Sanremo 2024, un Festival da record

Lo share più alto dal 1995, con picchi di oltre 15 milioni di spettatori: già dalla prima serata di martedì, l’edizione numero 74 del Festival di Sanremo si è preannunciata essere da record. Uno spettacolo che, in nome della musica e del nazional popolare, riesce a tenere attaccati allo schermo milioni di italiani di ogni fascia d’età. Questo, grazie a un ritmo incalzante e una scelta di brani coinvolgenti: due fattori più connessi di quanto si potrebbe immaginare di primo acchito.
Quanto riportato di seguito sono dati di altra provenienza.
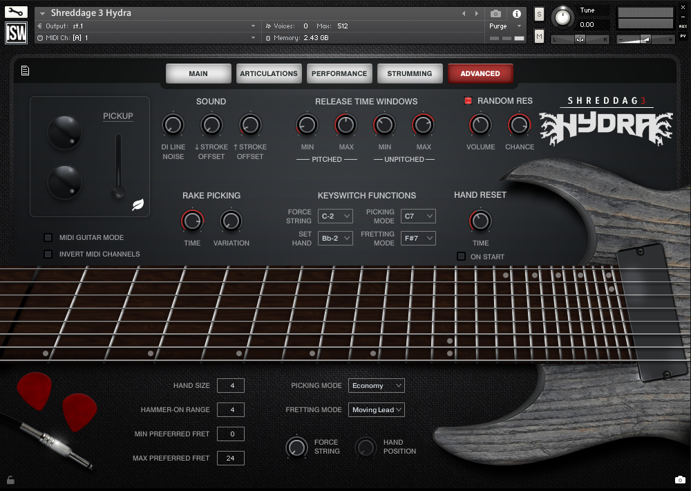Toggle Invert MIDI Channels checkbox
The width and height of the screenshot is (691, 491).
(48, 254)
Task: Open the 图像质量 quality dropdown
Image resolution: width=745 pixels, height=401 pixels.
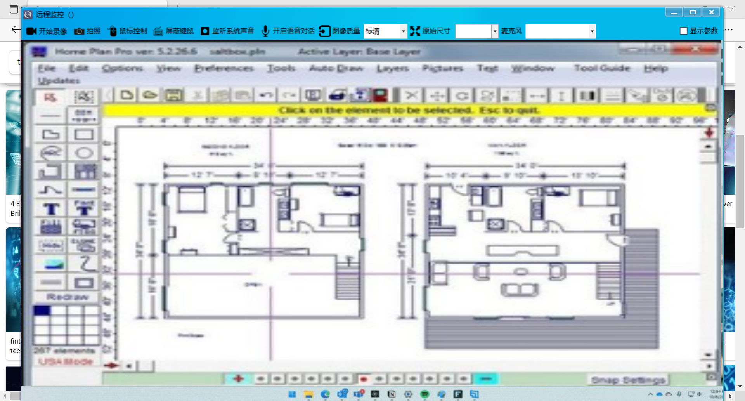Action: tap(403, 31)
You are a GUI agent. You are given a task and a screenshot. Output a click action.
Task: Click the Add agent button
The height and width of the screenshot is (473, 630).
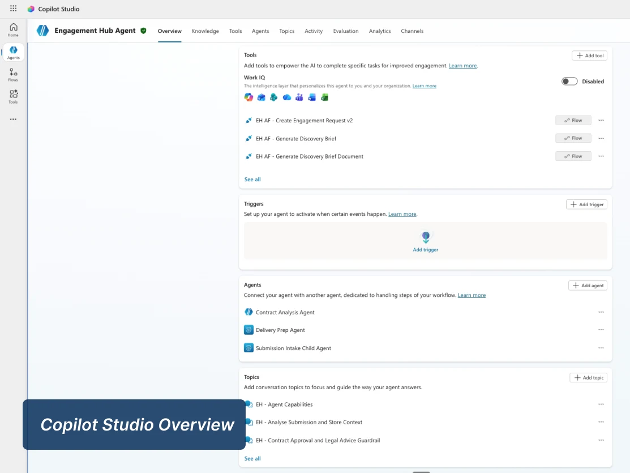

L’ESPERTO Paolo Barni, giornalista e conduttore a Milano Pavia Tv, dopo tante edizioni viste sul piccolo schermo e altre vissute da inviato in terra ligure, si è conquistato sul campo i galloni di “sanremologo”, oltre che di esperto di linguaggi radiotelevisivi: «Dal punto di vista televisivo, la caratteristica principale di questa puntata d’esordio sono stati i suoi ritmi, molto più serrati rispetto a quelli delle altre “prime” dei Festival condotti da Amadeus. Sembrava quasi uno dei festival di Carlo Conti: e questa non è una critica, ma un plus». Come lo ha fatto? Grazie alla selezione musicale. «Tutti i brani in gara hanno un bel tiro, un po’ come nel 2021, quando due terzi delle canzoni erano potenziali hit. Avere canzoni coinvolgenti in scaletta ti permette di mandare un cantante dietro l’altro, con momenti di spettacolo più radi, ma funzionali». Sul resto si è in linea con quanto “Ama” aveva fatto vedere nelle precedenti edizioni, anche se a livello di scenografia si è visto qualcosa di interessante:

Io sono a favore delle scalinate, e quella scala bassa non mi ha fatto impazzire – ammette Barni – ma televisivamente trovo giusto il compromesso delle due scalinate ai lati, che permette inquadrature più pulite. In più, i maestri d’orchestra, sempre più protagonisti in prima persona, sono stati valorizzati dalle inquadrature della regia.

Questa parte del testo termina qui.